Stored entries
■ ■ ■ ■ ■
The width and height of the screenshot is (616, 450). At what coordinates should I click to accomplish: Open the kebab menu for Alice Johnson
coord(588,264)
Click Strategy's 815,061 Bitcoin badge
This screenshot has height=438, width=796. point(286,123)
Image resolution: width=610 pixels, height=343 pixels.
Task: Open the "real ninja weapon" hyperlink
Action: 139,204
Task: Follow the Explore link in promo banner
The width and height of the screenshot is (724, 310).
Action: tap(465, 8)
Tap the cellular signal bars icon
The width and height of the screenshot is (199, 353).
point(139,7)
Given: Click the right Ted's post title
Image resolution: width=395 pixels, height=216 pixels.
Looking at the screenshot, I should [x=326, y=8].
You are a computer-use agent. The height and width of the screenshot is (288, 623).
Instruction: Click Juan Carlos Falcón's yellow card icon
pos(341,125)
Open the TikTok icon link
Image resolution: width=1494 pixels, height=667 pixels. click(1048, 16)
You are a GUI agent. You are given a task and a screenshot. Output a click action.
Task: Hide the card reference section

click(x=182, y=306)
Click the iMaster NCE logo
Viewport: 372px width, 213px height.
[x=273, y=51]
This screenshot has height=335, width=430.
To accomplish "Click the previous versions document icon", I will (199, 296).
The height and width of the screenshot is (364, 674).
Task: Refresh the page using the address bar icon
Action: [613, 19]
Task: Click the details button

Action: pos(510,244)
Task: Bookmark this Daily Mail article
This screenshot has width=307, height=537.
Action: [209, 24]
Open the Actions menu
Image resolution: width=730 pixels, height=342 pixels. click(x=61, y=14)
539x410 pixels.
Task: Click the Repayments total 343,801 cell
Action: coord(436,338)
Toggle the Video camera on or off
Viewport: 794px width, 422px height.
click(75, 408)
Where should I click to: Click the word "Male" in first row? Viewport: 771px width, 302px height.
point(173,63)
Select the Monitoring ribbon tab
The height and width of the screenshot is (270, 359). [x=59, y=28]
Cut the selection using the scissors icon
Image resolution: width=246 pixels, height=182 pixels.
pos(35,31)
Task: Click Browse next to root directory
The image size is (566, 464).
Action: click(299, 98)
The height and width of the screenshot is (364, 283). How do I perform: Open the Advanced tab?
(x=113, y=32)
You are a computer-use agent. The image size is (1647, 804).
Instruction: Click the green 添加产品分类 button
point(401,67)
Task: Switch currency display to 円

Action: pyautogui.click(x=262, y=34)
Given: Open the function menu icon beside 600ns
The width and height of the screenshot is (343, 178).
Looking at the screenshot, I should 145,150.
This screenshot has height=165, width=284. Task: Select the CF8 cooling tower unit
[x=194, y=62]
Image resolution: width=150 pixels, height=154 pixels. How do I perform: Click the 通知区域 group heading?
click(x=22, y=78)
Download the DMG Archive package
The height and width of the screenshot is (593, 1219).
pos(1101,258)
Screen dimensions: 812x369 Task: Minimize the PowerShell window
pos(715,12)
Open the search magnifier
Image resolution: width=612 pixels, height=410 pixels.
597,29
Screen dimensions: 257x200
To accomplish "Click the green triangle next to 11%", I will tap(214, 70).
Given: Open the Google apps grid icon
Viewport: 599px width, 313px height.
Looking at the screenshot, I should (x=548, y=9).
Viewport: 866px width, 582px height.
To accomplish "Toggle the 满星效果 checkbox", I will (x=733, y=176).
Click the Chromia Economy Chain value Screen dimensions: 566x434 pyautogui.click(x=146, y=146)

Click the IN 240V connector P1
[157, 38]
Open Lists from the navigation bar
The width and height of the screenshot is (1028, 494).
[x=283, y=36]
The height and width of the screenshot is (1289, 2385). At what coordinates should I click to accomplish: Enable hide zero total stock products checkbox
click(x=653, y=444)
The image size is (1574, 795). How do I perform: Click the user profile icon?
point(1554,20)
■ ■ ■ ■ ■
> _Brief_:
Starting at the line that contains "Image resolution: width=612", restate word for word every line through the last one in the records above. Return nothing else.

> _Exercise solution_:
Image resolution: width=612 pixels, height=410 pixels.
597,29
Screen dimensions: 257x200
To accomplish "Click the green triangle next to 11%", I will tap(214, 70).
Given: Open the Google apps grid icon
Viewport: 599px width, 313px height.
Looking at the screenshot, I should (x=548, y=9).
Viewport: 866px width, 582px height.
To accomplish "Toggle the 满星效果 checkbox", I will (x=733, y=176).
Click the Chromia Economy Chain value Screen dimensions: 566x434 pyautogui.click(x=146, y=146)

Click the IN 240V connector P1
[157, 38]
Open Lists from the navigation bar
The width and height of the screenshot is (1028, 494).
[x=283, y=36]
The height and width of the screenshot is (1289, 2385). At what coordinates should I click to accomplish: Enable hide zero total stock products checkbox
click(x=653, y=444)
The image size is (1574, 795). How do I perform: Click the user profile icon?
point(1554,20)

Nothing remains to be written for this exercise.